Sheila Wray Gregorie, a well known Christian author and speaker wrote in her book “to Love, Honor, and Vacuum”

“In marriage, we tend to judge ourselves by our INTENTIONS and our spouses by their ACTIONS. We give ourselves credit for thinking good thoughts, even if we don’t act on them. What would happen if we started giving our spouses the BENEFIT OF THE DOUBT too?”

How true that is! I expect it’s simply human nature, and for most people not intended to be so disrespectful. But unfortunately it does happen. As a dancer it’s easy to try harder and harder, to the point of frustration, and if we fail, we at least congratulate ourselves on our good intentions. But with our dance partner, we tend to be more harsh with our judgement, and depending on our personality, more harsh with our words and criticism.

With our spouse, that tendency may be exacerbated because of the closeness and familiarity that’s involved. In either case, it’s a habit to be aware of and avoid whenever possible. From a Biblical viewpoint, this can be emphasized in Luke 6:37:

“And do not judge and you will not be judged; and do not condemn, and you will not be condemned; pardon and you will be pardoned”

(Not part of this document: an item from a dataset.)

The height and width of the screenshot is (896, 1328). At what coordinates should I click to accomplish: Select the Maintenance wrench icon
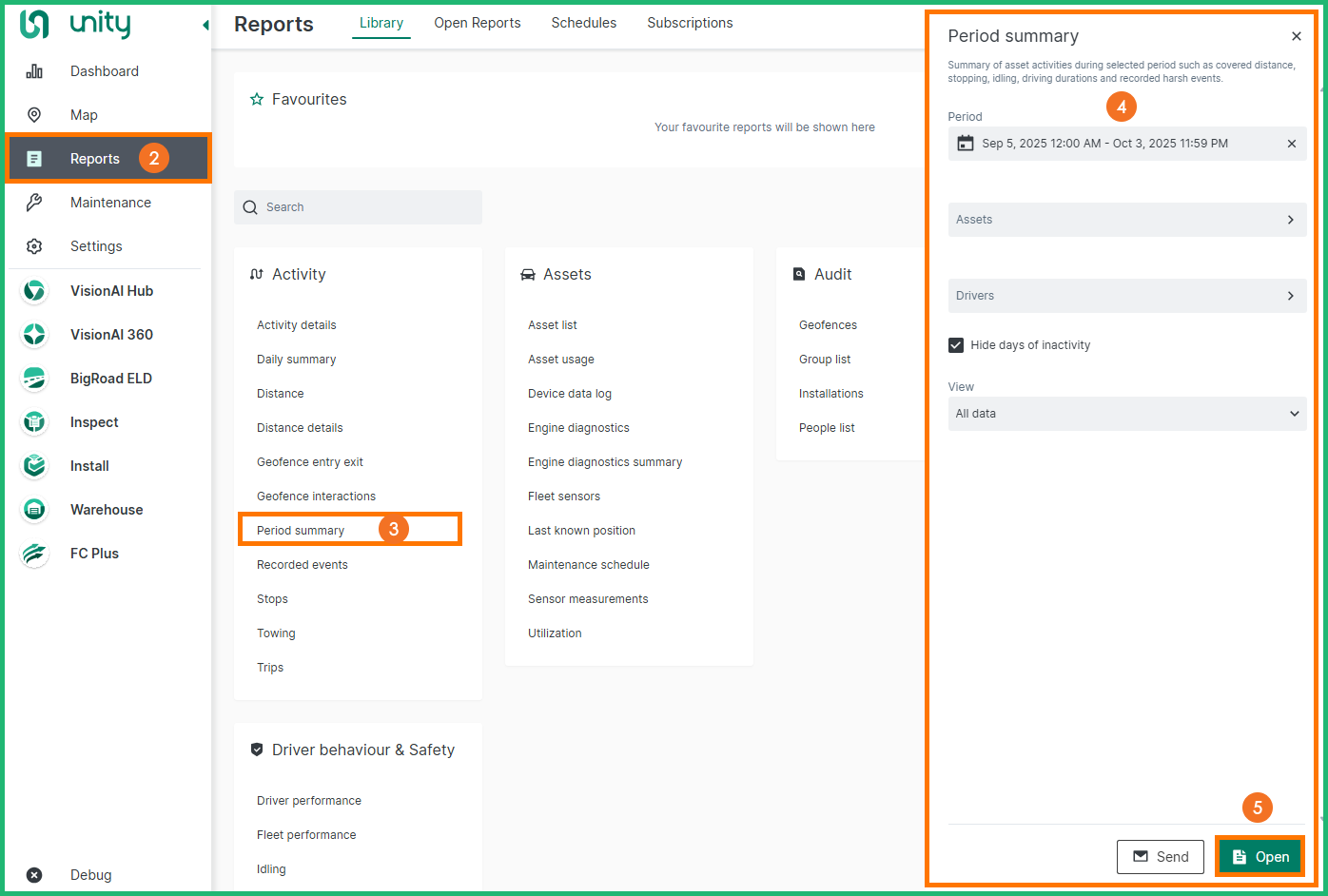click(34, 203)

Clearly, when you look at this verse in a personal way, considering your dance partner or spouse, it makes a lot of sense. To put it in a more common way, “bite your tongue” . Just relax, take a “chill pill”, and don’t be so quick to condemn. Another complementary verse to this is in Proverbs 15:1

“A soft answer turns away wrath, but a harsh word stirs up anger”

Can you think of any better advice for Dance and Marriage? Enough said!